August Wilhelm (von) Hofmann

Die neue Farbigkeit

Fam. HofmannGießen

Aug. Wilhelm, Vater Johann,  und  Friedrich Hofmann aus Gießen

August Wilhelm (von) Hofmann ( mit einem „F„! ) (* 8. April 1818 in Gießen; † 5. Mai 1892 in Berlin) war ein deutscher Chemiker. Von Hofmann ist der Wegbereiter für die Erforschung der Anilinfarbstoffe in England und Deutschland gewesen. Er hat eine Vielzahl wichtiger Umwandlungs-methoden in der organischen Chemie entwickelt und die Deutsche Chemische Gesellschaft gegründet.  Sein Vater war der Gießener Architekt Joh. Phil. Hofmann. Er hat u.a. die Bebauung auf der Ruineninsel im Steinfurter Bagno entworfen und das Laborgebäude für Justus von Liebig realisiert. Sein Bruder Friedrich Hofmann  war Leibarzt des Grafen. Bis zu diesem Zeitpunkt kannte man nur die aus Erdpigmenten gewonnenen Naturfarben, die an Leuchtkraft und Haltbarkeit zu wünschen übrig liessen. Die „Bagno-Attraktionen“ mußten häufig neu gestrichen werden. Dafür gab es die zwei Farbenhäuser. Eines hatte eine Marmormühle um die Grunndstoffe herzustellen.
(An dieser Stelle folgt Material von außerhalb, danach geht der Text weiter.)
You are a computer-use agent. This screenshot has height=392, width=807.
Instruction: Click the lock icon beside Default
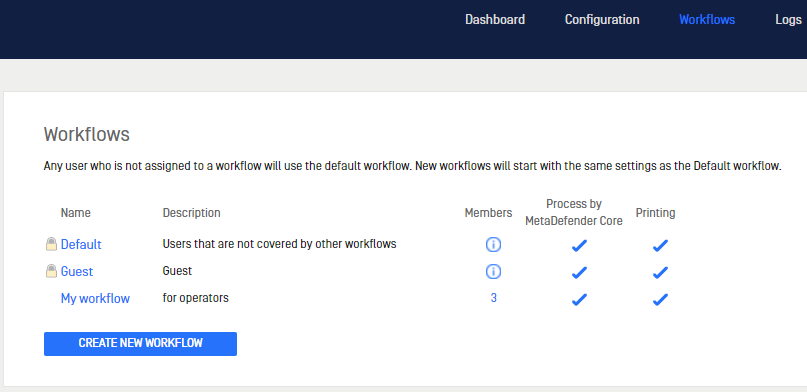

Weitere Bestandteile waren Kasein und Eiweiß was man ja aus der Landwirtschaft reichlich hatte. Bis zur industriellen Produktion moderner Farben und Lacke war Burgsteinfurt das Zentrum Nordeutscher Erdfarben. Man produzierte jedenfallls reichlich um davon noch etwas abgeben zu können.
Zur Abb.: meistverwendete Farben waren ein dunkles Pink (aus Eisenoxyd) und ein blaugrün (aus Grünspan).